A compensação federal pela perda de ICMS e FPM. Como ficam as vinculações para a Saúde e a Educação?

Publicado por Flavio Toledo
há 4 meses

Flavio Corrêa de Toledo Junior

Autor de livros sobre orçamento público. Consultor da Fiorilli Software. Ex- Assessor Técnico do Tribunal de Contas do Estado de São Paulo (TCESP)

1- Apresentação

Ao final do anterior governo, a União promoveu diminuição em receitas partilhadas (ICMS e o IPI do FPE/FPM), afetando as finanças de estados e municípios. Eis o caso, por exemplo, da menor alíquota do ICMS sobre combustíveis, item muito relevante na coleta desse tributo.

Bem por isso, o Governo Federal, mediante leis complementares, propôs-se a compensar as perdas arrecadatórias naqueles entes subnacionais.

Tendo em vista que, ao longo de 2023, a maioria dos municípios brasileiros vinha amargando contas deficitárias, entidades municipalistas pressionaram o Governo Central, logrando êxito na obtenção, ainda ao final daquele ano, de um adiantamento que somou R$ 6,7 bilhões, ou seja, R$ 4,3 bilhões ressarciram as insuficiências no Fundo de Participação dos Municípios (FPM), enquanto R$ 2,4 bilhões corresponderam às perdas no Imposto de Circulação de Mercadorias e Serviços (ICMS), valor este que, em princípio, seria repassado apenas em 2024 [1].

* Exercício
De acordo com o documento de origem, quanto somou o adiantamento que as entidades municipalistas obtiveram do Governo Central ao final de 2023? Por favor, baseie-se somente no documento de origem.

* Material fornecido
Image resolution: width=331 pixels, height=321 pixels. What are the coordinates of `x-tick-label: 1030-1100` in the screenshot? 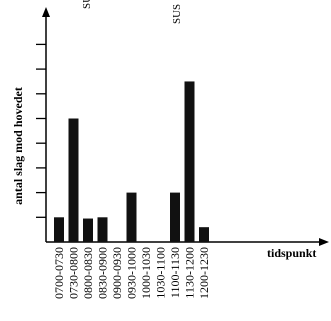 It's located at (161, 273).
...
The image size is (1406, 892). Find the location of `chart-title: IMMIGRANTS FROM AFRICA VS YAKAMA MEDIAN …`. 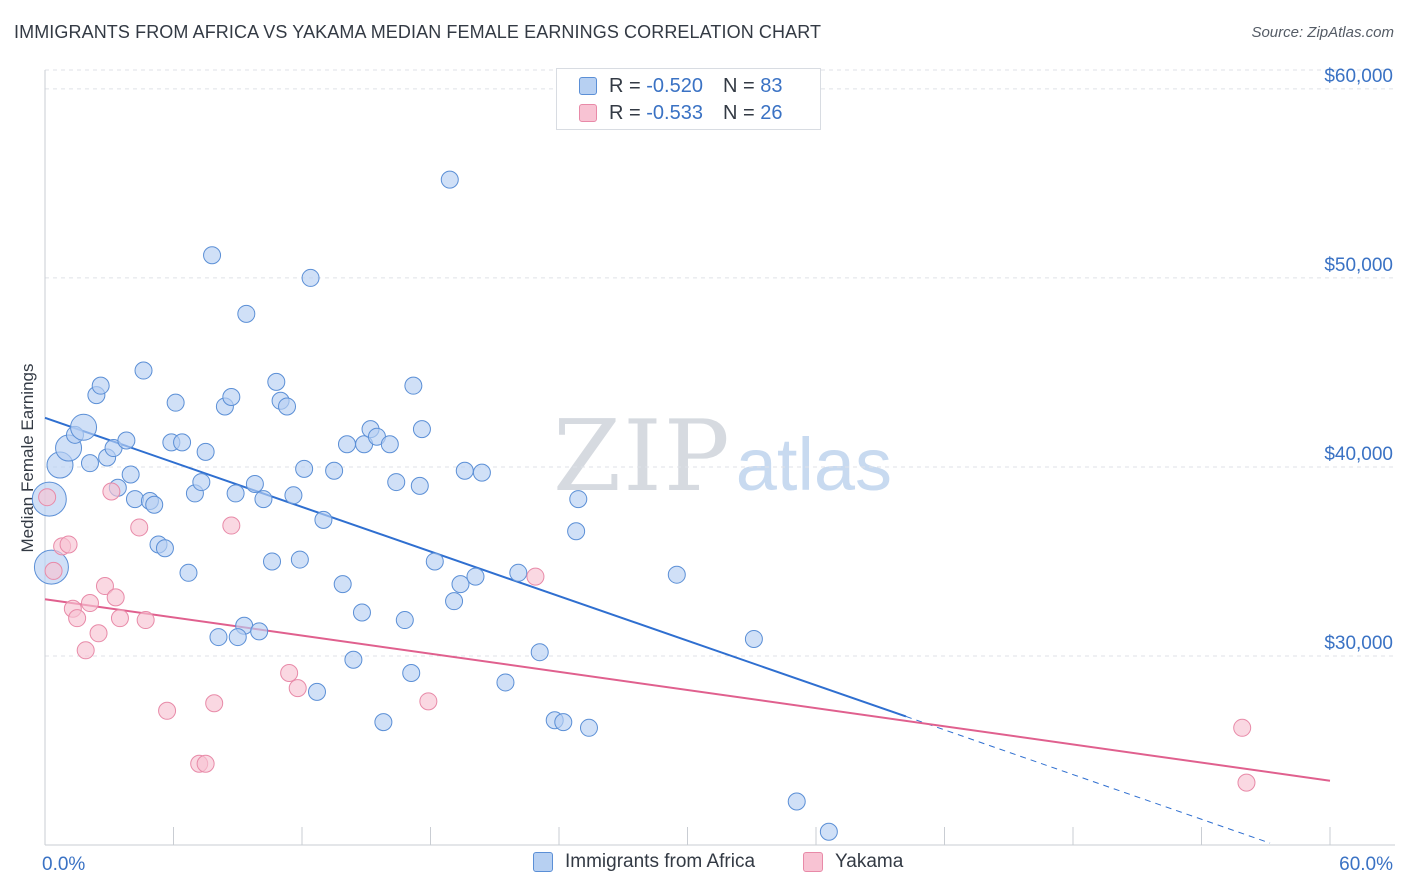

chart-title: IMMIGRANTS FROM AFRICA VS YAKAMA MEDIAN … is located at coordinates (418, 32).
---
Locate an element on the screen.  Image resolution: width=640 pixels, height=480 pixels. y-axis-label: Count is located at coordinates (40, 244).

* Resposta escrita
O adiantamento somou R$ 6,7 bilhões.